Dana Wright (born September 20, 1959) is a Canadian former track and field athlete who competed in the 400 metres hurdles. She had personal bests of 57.35 seconds for the hurdles and 53.14 for the 400 metres sprint.

Born in Toronto, Ontario, she attended Old Dominion University. She placed third in the 400 m hurdles at the Canadian Athletics Championships in 1982, 1984 and 1985, with her best finish at the national level coming in 1987, when she was runner-up to Gwen Wall.

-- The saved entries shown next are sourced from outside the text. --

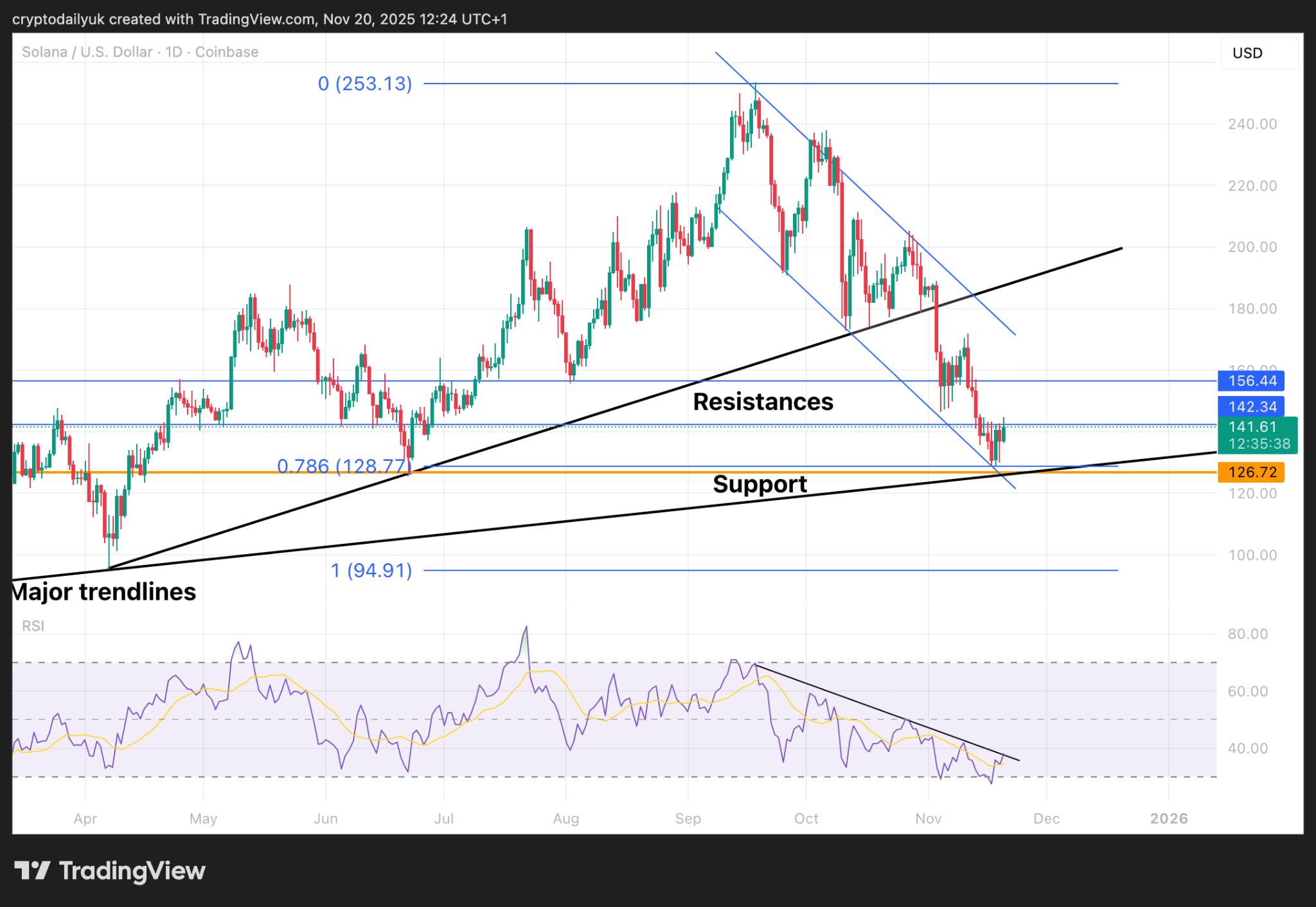1316x907 pixels.
Task: Select the 1 (94.91) Fibonacci label
Action: coord(371,570)
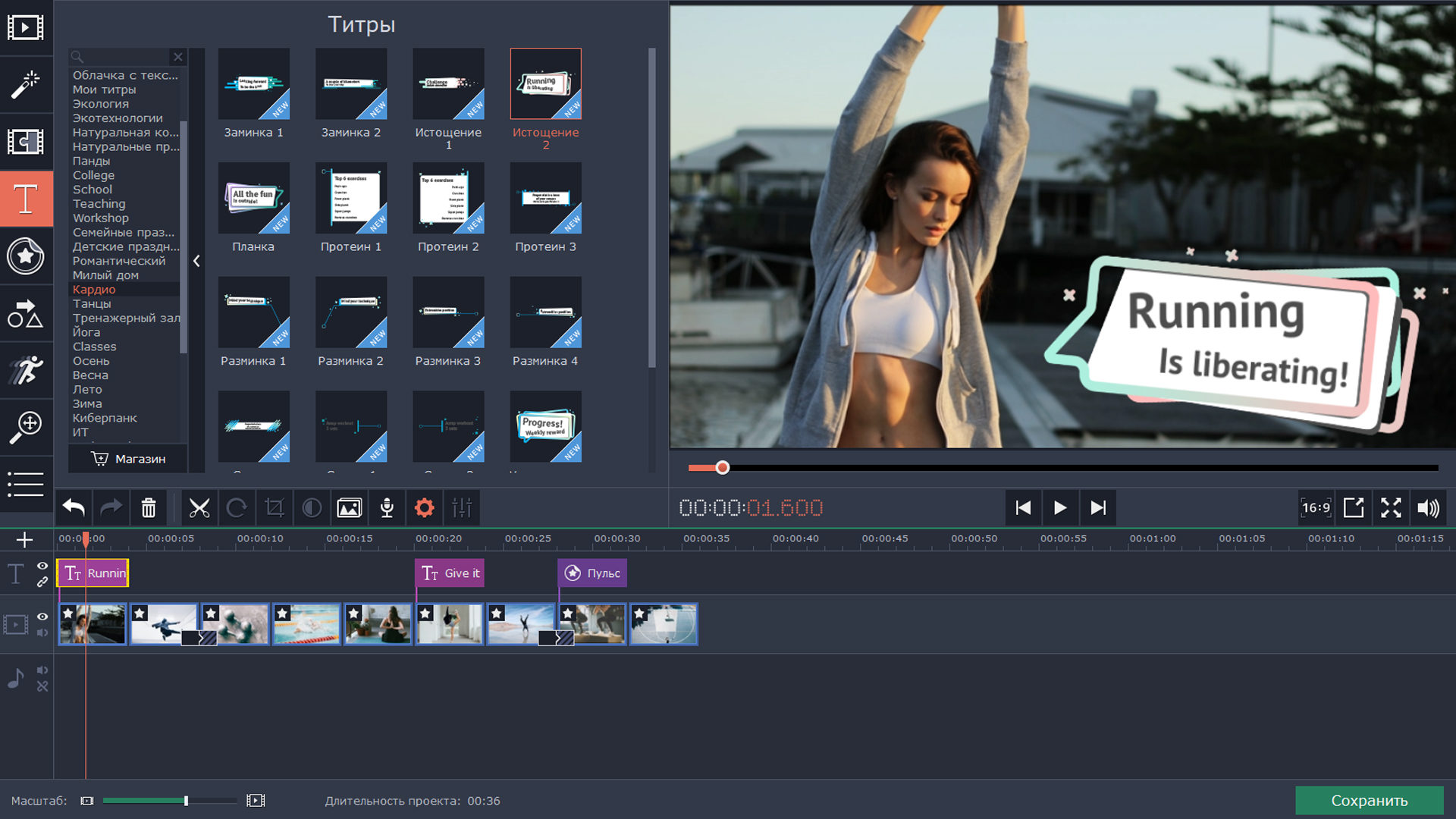Collapse the titles category list arrow
This screenshot has height=819, width=1456.
click(x=196, y=261)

She gained selection for both the hurdles and as the alternate heats runner for the Canadian 4×400 metres relay at the 1984 Olympic Games. She was eliminated in the qualifying rounds of the hurdles but helped the relay team into the final of the competition. Molly Killingbeck replaced her in the final and Canada won the silver medal in Wright's absence. She was a hurdles finalist at the 1987 Pan American Games (coming seventh) but this was her final international appearance and she retired from the sport soon after.

References

External links

Living people
1959 births
Canadian female hurdlers
Canadian female sprinters
Athletes from Toronto
Olympic track and field athletes of Canada
Athletes (track and field) at the 1984 Summer Olympics
Medalists at the 1984 Summer Olympics
Athletes (track and field) at the 1987 Pan American Games
Pan American Games track and field athletes for Canada
Old Dominion Monarchs athletes
Olympic silver medalists for Canada
Olympic silver medalists in athletics (track and field)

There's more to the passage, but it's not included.